▸ **Task objective**:
Give the data below again exactly as written, without its pictures.

▸ **Supplied material**:
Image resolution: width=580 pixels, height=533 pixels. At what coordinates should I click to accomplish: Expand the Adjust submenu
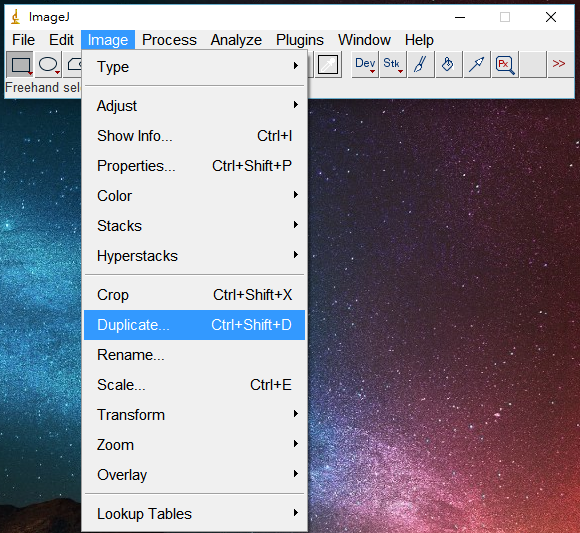[195, 106]
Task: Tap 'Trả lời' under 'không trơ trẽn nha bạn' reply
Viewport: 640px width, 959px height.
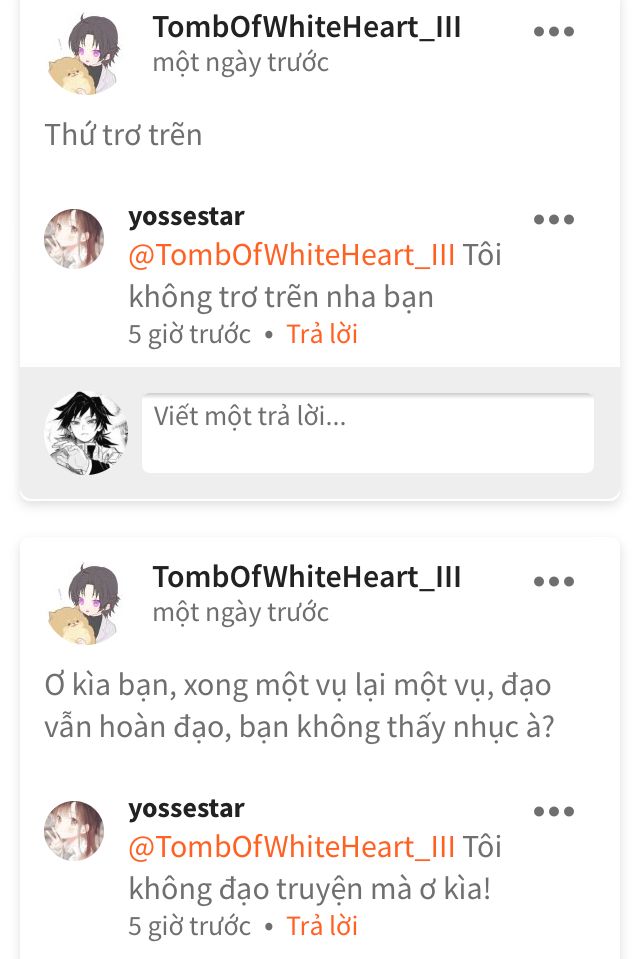Action: coord(322,334)
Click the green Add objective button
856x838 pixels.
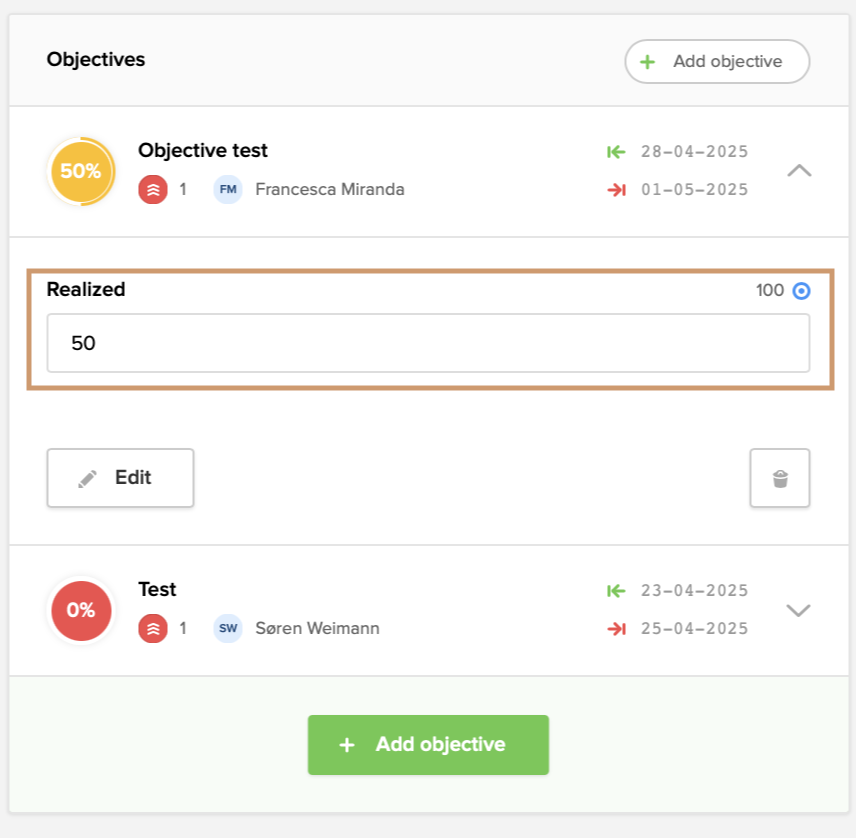coord(428,744)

▸ **Task answer**:
Image resolution: width=580 pixels, height=533 pixels. At what coordinates should I click to accomplish: Expand the Adjust submenu
[195, 106]
Task: Tap 'Trả lời' under 'không trơ trẽn nha bạn' reply
Viewport: 640px width, 959px height.
Action: coord(322,334)
Click the green Add objective button
856x838 pixels.
coord(428,744)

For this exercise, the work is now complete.